Whenever a line in the data below includes the string "from", copy it out.

[Stored records]
□ □ □ □ □ □ □
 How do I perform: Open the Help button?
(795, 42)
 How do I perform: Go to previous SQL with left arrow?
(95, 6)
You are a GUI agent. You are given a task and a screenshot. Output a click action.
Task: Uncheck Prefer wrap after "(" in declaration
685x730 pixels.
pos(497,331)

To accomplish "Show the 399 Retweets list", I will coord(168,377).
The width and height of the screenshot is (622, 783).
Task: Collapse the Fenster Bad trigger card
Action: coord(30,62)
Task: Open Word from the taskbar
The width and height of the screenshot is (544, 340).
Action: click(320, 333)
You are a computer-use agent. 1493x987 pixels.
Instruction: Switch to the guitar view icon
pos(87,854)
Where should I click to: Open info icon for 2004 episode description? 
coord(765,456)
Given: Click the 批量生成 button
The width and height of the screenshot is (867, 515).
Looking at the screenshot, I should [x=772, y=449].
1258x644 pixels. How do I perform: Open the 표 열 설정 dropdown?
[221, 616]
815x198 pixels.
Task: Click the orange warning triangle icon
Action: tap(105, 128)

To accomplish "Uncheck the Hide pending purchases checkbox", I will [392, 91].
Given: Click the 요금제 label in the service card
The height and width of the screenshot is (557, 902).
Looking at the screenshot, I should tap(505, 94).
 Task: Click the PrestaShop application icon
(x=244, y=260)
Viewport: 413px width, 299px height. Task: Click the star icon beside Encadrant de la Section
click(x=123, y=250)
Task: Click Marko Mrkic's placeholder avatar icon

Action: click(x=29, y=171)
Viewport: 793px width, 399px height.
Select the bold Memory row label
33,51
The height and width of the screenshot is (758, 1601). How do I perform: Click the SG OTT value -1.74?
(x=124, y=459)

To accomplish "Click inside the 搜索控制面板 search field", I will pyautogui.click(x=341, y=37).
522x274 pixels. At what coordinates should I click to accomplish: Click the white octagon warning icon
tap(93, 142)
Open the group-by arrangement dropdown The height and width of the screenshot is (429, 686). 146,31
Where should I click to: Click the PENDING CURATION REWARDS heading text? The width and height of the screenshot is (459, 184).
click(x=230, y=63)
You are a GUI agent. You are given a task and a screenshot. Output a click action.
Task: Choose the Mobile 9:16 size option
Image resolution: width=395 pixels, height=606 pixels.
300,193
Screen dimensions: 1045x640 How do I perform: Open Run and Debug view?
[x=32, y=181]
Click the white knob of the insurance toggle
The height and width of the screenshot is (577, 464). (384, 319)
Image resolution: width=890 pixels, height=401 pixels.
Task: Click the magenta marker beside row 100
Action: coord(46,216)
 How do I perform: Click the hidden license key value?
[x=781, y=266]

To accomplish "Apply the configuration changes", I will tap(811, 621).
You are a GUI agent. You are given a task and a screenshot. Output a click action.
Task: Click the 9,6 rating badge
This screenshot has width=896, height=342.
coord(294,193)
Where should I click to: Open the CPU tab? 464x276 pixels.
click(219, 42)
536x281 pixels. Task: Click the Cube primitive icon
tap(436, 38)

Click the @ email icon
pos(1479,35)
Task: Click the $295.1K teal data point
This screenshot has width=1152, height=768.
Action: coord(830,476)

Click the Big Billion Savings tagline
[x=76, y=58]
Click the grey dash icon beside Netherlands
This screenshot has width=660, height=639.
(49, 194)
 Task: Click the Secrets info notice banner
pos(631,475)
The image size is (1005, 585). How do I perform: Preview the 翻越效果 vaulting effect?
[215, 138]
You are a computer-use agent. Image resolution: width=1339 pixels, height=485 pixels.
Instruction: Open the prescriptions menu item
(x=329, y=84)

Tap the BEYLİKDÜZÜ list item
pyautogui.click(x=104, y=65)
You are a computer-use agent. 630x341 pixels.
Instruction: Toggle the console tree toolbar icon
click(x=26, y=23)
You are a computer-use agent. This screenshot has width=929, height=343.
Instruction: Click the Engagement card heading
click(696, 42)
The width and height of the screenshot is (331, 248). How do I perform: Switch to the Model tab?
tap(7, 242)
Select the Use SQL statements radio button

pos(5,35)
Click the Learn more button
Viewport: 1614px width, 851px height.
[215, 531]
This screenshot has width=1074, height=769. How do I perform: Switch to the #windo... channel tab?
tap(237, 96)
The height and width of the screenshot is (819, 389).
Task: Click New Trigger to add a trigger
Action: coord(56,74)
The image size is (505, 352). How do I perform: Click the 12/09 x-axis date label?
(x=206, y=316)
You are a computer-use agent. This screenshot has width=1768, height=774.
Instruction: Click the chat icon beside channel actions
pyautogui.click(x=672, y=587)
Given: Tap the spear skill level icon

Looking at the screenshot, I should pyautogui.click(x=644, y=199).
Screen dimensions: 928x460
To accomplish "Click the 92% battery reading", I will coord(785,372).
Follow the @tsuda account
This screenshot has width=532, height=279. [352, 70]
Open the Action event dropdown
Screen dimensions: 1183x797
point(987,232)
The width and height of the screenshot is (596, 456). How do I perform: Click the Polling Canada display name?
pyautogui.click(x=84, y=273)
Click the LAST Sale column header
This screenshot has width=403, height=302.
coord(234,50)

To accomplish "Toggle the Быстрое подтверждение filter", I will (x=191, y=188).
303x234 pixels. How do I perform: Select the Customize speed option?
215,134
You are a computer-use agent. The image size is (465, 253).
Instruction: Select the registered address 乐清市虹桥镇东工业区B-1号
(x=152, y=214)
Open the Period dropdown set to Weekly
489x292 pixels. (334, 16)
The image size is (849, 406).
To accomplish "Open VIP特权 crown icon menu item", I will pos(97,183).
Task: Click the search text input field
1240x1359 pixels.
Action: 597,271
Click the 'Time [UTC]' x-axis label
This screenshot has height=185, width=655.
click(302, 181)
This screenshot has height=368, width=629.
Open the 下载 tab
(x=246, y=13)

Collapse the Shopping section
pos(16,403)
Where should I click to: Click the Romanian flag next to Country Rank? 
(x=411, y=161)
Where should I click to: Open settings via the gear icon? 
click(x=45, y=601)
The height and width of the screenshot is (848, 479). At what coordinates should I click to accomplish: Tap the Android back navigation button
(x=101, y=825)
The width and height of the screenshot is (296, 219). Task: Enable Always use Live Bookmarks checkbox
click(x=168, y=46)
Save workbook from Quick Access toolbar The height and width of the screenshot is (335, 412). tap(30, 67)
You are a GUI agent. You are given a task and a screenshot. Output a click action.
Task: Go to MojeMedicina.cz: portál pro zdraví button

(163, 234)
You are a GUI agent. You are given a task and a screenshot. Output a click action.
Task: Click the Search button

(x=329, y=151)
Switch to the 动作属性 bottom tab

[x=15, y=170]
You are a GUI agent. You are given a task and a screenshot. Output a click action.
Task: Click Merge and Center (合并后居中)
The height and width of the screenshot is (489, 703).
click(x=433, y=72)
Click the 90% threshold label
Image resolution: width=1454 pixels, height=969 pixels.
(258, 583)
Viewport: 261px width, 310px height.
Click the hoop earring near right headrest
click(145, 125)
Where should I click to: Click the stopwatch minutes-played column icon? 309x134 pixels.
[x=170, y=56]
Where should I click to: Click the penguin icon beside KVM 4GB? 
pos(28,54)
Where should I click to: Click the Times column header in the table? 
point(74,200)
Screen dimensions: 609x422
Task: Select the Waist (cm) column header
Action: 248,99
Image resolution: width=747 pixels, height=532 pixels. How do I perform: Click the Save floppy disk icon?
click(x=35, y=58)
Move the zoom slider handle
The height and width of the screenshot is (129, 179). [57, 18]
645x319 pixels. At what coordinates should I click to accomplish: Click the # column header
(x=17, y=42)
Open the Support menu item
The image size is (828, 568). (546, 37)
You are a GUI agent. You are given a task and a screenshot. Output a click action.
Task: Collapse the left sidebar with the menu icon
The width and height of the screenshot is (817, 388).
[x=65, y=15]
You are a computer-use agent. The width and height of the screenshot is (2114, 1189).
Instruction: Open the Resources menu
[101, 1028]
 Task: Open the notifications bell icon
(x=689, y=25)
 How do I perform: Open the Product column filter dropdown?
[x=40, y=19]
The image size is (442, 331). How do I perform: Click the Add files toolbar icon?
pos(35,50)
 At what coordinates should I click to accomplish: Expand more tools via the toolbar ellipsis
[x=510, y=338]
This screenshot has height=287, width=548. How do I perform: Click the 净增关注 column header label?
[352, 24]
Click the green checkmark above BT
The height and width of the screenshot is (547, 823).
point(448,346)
□ □ □ □ □ □ □
# Result of the exercise
Task: Open Word from the taskbar
Save workbook from Quick Access toolbar The height and width of the screenshot is (335, 412). tap(30, 67)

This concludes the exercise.